Dataset entries:
»»

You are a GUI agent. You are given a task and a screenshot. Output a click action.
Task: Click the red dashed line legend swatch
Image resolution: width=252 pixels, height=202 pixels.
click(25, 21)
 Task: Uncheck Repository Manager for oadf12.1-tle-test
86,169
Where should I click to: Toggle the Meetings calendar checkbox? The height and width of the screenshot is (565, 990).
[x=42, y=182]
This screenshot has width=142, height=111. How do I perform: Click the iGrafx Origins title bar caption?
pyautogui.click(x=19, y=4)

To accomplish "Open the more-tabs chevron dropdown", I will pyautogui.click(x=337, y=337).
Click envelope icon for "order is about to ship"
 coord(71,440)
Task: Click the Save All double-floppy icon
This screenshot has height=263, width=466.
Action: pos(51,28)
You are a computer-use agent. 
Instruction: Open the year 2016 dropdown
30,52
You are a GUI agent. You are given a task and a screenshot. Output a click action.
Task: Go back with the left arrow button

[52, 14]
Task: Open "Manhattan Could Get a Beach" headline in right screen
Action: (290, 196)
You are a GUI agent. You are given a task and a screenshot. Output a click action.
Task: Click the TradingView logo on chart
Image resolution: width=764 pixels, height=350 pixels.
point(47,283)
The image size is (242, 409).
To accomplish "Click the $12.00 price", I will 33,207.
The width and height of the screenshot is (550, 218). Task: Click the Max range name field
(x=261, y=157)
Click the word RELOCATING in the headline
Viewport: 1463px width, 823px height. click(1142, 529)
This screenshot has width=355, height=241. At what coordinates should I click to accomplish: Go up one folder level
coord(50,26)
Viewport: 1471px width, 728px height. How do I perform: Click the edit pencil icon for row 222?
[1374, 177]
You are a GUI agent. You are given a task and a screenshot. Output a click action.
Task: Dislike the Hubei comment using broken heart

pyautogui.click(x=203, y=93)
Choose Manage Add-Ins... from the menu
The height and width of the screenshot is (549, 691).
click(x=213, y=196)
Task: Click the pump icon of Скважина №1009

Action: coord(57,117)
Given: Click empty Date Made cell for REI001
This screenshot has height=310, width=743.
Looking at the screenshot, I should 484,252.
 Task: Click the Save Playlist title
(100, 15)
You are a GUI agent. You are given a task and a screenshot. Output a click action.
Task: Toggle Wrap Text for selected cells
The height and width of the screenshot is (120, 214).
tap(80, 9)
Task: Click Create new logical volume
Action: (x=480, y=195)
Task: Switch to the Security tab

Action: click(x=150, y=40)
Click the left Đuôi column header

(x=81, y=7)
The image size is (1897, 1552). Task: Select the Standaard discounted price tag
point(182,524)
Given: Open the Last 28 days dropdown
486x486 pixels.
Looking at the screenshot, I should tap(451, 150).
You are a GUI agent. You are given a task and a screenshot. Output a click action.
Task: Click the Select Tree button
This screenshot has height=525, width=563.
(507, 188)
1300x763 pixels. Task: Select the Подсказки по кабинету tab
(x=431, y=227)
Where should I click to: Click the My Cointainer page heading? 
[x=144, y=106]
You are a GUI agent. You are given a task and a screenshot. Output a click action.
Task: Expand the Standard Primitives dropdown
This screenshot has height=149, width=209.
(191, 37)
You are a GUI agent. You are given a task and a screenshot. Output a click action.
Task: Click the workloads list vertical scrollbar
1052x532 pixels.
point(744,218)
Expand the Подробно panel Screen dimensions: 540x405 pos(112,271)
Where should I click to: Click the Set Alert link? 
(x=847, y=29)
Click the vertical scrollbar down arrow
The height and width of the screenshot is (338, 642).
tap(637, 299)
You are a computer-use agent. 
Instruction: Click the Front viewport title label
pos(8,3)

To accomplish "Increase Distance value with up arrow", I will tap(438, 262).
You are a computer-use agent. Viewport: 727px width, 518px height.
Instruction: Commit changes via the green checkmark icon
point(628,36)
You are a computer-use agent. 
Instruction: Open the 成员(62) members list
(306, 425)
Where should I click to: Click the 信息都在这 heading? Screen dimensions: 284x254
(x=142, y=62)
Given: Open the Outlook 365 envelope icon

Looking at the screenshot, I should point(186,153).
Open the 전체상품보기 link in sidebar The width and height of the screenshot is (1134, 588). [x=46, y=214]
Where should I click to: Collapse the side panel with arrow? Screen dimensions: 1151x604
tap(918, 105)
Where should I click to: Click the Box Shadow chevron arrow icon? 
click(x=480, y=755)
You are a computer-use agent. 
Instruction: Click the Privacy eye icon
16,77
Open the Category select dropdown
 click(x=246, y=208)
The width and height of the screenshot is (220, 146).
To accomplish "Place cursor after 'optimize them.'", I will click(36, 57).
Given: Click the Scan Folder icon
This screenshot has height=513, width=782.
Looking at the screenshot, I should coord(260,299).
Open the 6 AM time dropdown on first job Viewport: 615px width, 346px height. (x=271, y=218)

««

What the exercise asks: The lines to copy run from the one containing "You are a computer-use agent. Viewport: 727px" through the last line above. Copy them exactly and include nothing else.

Response to this task:
You are a computer-use agent. Viewport: 727px width, 518px height.
Instruction: Commit changes via the green checkmark icon
point(628,36)
You are a computer-use agent. 
Instruction: Open the 成员(62) members list
(306, 425)
Where should I click to: Click the 信息都在这 heading? Screen dimensions: 284x254
(x=142, y=62)
Given: Open the Outlook 365 envelope icon

Looking at the screenshot, I should point(186,153).
Open the 전체상품보기 link in sidebar The width and height of the screenshot is (1134, 588). [x=46, y=214]
Where should I click to: Collapse the side panel with arrow? Screen dimensions: 1151x604
tap(918, 105)
Where should I click to: Click the Box Shadow chevron arrow icon? 
click(x=480, y=755)
You are a computer-use agent. 
Instruction: Click the Privacy eye icon
16,77
Open the Category select dropdown
 click(x=246, y=208)
The width and height of the screenshot is (220, 146).
To accomplish "Place cursor after 'optimize them.'", I will click(36, 57).
Given: Click the Scan Folder icon
This screenshot has height=513, width=782.
Looking at the screenshot, I should coord(260,299).
Open the 6 AM time dropdown on first job Viewport: 615px width, 346px height. (x=271, y=218)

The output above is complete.